Job:
According to the abstract below on early human occupation of Australia's eastern seaboard, on which island are the two sites located?

━━━ Selected extract ━━━

Early human occupation of Australia’s eastern seaboard

Abstract

Secure archaeological evidence for human occupation on the eastern seaboard of Australia before ~ 25,000 years ago has proven elusive. This has prompted some researchers to argue that the coastal margins remained uninhabited prior to 25 ka. Here we show evidence for human occupation beginning between 30 ± 6 and 49 ± 8 ka at Wallen Wallen Creek (WWC), and at Middle Canalpin Creek (MCA20) between 38 ± 8 and 41 ± 8 ka. Both sites are located on the western side of Minjerribah (North Stradbroke Island), the second largest sand island in the world, isolated by rising sea levels in the early Holocene. The earliest occupation phase at both sites consists of charcoal and heavily retouched stone artefacts made from exotic raw materials. Heat-treatment of imported silcrete artefacts first appeared in sediment dated to ~ 30,000 years ago, making these amongst Australia’s oldest dated heat-treated artefacts. An early human presence on Minjerribah is further suggested by palaeoenvironmental records of anthropogenic burning beginning by 45,000 years ago. These new chronologies from sites on a remnant portion of the continental margin confirm early human occupation along Sahul’s now-drowned eastern continental shelf.

━━━ Data segment ━━━

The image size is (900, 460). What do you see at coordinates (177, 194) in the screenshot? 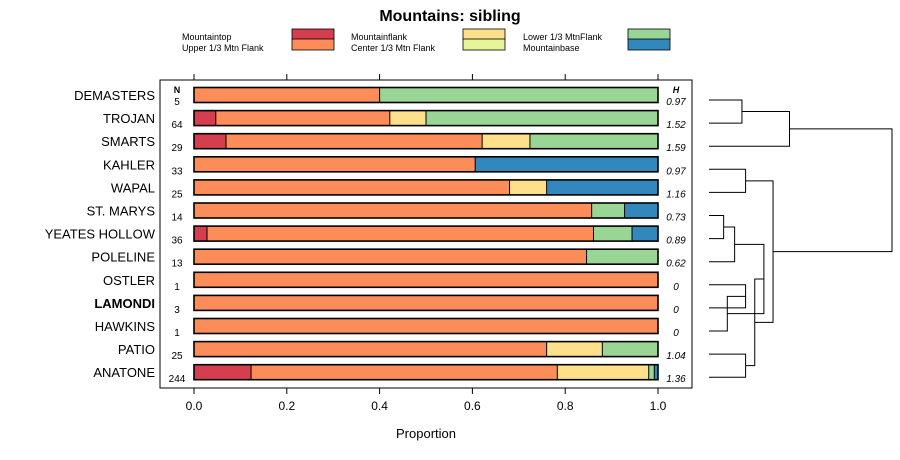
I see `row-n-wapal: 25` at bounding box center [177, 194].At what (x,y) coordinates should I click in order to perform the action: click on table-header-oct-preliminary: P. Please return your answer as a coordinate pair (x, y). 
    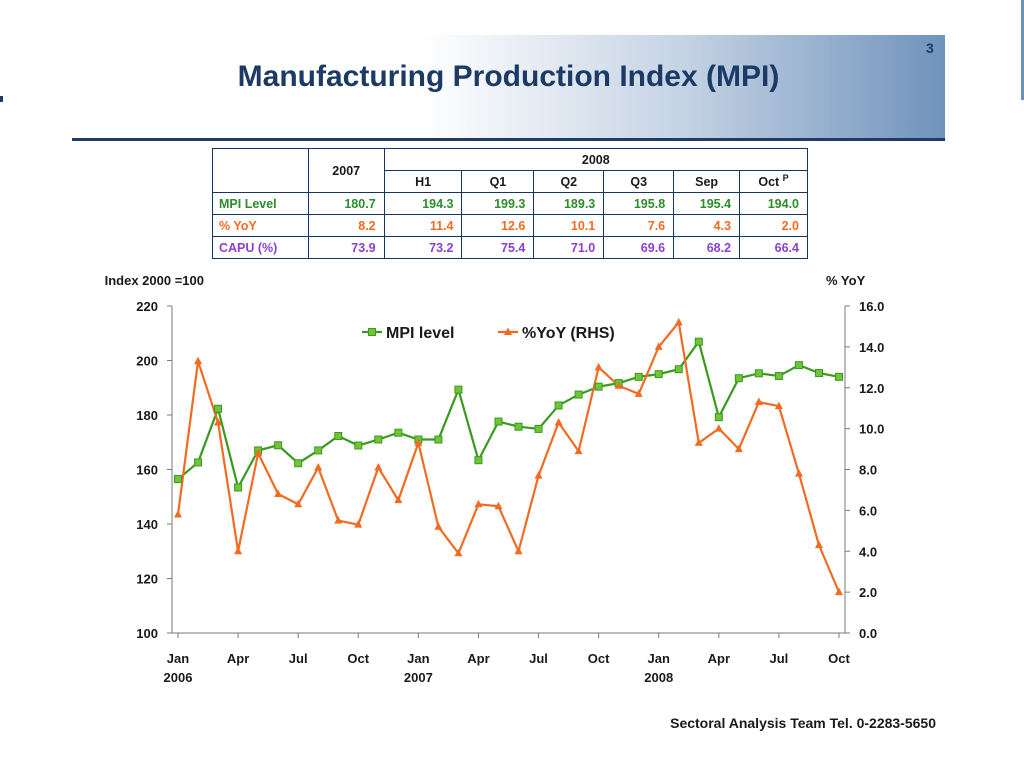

━━━

Solution to this problem:
Minjerribah (North Stradbroke Island)